Well, here’s a followup to yesterday’s post on CATransform3D: The fellow who wrote the 3D molecular visualizer Molecules that we mentioned back when it was open sourced decided to apply that work to Molecules’ rendering routines, and it worked out pretty well!
It turns out that the CATransform3D struct provided by Core Animation for doing manipulation of CALayers is identical in structure to the model view matrix in OpenGL (ES). In fact, Apple has provided us with a number of functions for manipulating this CATransform3D struct in ways that correspond to glRotate, glScale, and glTranslate calls.

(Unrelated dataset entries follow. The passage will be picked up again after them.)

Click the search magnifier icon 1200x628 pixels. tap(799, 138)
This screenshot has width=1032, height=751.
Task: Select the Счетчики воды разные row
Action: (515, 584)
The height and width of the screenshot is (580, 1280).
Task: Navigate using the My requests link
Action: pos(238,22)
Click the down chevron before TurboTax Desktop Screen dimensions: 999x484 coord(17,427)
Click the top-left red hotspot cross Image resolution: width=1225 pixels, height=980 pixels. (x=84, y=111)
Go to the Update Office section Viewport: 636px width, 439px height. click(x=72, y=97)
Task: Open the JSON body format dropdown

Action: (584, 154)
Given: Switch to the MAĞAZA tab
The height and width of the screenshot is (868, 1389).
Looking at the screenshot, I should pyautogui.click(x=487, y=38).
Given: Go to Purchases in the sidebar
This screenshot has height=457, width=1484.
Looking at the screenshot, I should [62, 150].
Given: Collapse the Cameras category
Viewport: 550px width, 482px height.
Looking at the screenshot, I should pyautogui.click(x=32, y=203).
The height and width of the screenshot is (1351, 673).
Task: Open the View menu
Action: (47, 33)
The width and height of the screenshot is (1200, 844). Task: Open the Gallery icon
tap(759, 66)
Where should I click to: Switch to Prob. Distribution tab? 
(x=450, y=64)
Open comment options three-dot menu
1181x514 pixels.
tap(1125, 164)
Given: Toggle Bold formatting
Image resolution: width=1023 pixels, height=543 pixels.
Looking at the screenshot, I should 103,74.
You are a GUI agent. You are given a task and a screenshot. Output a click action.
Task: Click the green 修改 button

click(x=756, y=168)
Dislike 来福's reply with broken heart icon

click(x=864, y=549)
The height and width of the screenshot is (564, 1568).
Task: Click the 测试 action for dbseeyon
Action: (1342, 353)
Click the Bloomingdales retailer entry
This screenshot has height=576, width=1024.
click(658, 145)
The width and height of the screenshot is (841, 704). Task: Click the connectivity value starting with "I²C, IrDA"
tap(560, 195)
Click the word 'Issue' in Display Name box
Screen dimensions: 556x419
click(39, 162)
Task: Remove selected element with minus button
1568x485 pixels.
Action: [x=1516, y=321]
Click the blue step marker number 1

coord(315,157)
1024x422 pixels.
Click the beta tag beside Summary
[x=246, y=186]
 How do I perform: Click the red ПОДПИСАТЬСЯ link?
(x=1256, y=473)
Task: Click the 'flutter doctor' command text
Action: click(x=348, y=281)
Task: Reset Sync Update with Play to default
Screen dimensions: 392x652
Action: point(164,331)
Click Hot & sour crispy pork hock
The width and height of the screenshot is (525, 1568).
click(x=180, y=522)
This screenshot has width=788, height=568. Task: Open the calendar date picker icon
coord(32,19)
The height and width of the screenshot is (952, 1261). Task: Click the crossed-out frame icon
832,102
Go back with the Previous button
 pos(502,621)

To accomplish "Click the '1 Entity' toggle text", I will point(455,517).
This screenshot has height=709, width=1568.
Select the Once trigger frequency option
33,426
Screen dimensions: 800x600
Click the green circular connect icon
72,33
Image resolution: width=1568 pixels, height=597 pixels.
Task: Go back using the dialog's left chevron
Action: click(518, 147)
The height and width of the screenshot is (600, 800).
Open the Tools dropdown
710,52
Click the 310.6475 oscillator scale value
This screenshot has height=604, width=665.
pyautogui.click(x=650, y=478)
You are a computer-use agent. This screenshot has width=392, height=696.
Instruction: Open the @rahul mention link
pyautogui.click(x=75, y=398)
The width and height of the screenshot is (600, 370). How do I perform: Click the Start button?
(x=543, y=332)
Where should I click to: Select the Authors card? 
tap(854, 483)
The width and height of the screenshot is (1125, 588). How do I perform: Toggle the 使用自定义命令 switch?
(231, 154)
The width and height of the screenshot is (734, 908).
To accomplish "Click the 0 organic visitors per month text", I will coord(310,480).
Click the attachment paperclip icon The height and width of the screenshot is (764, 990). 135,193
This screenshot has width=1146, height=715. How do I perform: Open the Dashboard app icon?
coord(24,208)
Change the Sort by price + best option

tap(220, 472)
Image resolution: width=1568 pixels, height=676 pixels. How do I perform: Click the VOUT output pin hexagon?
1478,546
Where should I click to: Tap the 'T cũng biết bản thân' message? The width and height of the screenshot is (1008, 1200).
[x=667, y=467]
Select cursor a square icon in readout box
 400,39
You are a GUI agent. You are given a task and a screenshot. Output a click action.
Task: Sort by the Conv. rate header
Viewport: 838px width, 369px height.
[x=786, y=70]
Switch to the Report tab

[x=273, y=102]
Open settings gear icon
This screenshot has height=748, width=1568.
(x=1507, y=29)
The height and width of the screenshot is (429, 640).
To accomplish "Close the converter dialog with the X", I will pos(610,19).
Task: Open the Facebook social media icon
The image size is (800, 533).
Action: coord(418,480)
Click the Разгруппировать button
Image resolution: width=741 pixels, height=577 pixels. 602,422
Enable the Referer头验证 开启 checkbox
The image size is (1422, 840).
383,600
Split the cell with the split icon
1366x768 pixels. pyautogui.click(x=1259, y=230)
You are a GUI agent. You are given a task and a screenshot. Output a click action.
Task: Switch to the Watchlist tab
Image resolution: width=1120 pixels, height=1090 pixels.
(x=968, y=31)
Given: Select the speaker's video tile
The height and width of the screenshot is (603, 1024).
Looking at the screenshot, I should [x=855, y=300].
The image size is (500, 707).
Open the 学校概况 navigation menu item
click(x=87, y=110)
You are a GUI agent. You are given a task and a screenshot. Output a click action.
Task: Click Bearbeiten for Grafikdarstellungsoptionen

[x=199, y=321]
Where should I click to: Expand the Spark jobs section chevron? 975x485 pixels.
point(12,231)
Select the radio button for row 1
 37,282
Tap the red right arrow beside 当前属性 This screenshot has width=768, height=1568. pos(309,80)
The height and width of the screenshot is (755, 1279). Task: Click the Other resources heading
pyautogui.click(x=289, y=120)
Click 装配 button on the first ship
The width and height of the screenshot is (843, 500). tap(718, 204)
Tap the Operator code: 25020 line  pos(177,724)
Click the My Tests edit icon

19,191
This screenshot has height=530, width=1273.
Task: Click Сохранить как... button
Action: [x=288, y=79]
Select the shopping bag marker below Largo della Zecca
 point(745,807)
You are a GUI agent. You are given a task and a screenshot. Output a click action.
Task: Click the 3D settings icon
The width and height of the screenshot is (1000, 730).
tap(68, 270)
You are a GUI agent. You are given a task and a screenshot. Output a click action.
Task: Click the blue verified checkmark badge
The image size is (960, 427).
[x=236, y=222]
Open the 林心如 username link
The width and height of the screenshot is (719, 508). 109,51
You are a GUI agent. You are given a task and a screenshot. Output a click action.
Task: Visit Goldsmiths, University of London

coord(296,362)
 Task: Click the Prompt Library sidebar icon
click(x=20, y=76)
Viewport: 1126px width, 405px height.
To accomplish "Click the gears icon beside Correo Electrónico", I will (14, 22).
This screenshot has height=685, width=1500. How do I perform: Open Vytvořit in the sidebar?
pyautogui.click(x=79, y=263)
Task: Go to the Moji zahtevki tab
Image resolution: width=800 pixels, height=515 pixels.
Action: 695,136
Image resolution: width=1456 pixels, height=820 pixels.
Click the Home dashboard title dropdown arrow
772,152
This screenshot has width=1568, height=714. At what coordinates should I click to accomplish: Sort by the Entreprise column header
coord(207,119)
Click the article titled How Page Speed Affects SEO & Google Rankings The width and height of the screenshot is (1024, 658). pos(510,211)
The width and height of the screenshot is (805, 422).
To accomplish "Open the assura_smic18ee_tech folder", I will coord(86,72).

This solves the biggest known problem I had with Molecules’ rendering routines: for me to do rotation and translation relative to the user’s touch input, I had to know the state of the model view matrix at all times. In the current version of the program, that means that I had to use a few glGetFloatv calls to query the current state of the model view matrix. Each of these calls halted the rendering pipeline, so I needed a way to get rid of them.
CATransform3D and its supporting functions provide the means to do that. I could keep track of the current model view matrix in a CATransform3D, perform manipulations on that structure, and just replace the OpenGL model view matrix with it every time there was a change…
…this quick set of optimizations leads to an increase of 14-25% (depending on the specific model) in the number of triangles per second that Molecules was able to push through the iPhone’s GPU. This means that on the iPhone 2.2 firmware, I’m now getting a max of 310,000 triangles per second. This is still short of the 470,000 triangles per second the iPhone is capable of under these conditions, as reported elsewhere. There’s still some room to improve, but I’m getting there.
So there you go. If you’ve got any complicated OpenGL transformations to keep track of, look into CoreAnimation!